WHAT YOU NEED TO DO -
Copy the records word for word, from their first line through the line that contains "Alocasia Zebrina (370, 241)".

DATASET RECORDS -
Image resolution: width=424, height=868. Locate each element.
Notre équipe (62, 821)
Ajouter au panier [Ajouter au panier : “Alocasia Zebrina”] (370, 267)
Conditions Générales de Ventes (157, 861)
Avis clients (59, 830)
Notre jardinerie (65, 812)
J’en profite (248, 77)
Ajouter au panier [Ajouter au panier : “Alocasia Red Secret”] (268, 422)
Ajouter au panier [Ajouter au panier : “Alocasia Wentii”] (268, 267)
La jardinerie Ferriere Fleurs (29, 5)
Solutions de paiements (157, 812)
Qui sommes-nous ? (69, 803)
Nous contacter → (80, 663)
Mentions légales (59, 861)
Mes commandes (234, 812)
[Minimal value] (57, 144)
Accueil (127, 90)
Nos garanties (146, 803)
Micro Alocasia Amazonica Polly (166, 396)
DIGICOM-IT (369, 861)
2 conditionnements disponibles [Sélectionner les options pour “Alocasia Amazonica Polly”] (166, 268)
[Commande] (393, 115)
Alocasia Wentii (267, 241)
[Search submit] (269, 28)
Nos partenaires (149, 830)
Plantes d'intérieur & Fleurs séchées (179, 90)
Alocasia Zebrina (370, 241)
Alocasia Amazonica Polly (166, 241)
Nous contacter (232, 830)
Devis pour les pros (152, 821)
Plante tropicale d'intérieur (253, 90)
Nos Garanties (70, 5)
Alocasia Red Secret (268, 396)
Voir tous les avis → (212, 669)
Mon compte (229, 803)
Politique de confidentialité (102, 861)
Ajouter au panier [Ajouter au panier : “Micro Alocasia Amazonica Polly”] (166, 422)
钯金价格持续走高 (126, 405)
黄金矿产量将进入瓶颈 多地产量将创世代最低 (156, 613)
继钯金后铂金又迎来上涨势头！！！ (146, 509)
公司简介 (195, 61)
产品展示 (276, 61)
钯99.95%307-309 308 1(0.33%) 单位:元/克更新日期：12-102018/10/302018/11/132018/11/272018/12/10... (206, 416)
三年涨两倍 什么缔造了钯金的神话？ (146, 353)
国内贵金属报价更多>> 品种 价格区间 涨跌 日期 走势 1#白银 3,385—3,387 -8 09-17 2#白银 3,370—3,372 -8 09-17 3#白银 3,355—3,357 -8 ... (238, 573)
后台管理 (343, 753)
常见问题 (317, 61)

WORKED SOLUTION -
Image resolution: width=424, height=868. Locate each element.
Notre équipe (62, 821)
Ajouter au panier [Ajouter au panier : “Alocasia Zebrina”] (370, 267)
Conditions Générales de Ventes (157, 861)
Avis clients (59, 830)
Notre jardinerie (65, 812)
J’en profite (248, 77)
Ajouter au panier [Ajouter au panier : “Alocasia Red Secret”] (268, 422)
Ajouter au panier [Ajouter au panier : “Alocasia Wentii”] (268, 267)
La jardinerie Ferriere Fleurs (29, 5)
Solutions de paiements (157, 812)
Qui sommes-nous ? (69, 803)
Nous contacter → (80, 663)
Mentions légales (59, 861)
Mes commandes (234, 812)
[Minimal value] (57, 144)
Accueil (127, 90)
Nos garanties (146, 803)
Micro Alocasia Amazonica Polly (166, 396)
DIGICOM-IT (369, 861)
2 conditionnements disponibles [Sélectionner les options pour “Alocasia Amazonica Polly”] (166, 268)
[Commande] (393, 115)
Alocasia Wentii (267, 241)
[Search submit] (269, 28)
Nos partenaires (149, 830)
Plantes d'intérieur & Fleurs séchées (179, 90)
Alocasia Zebrina (370, 241)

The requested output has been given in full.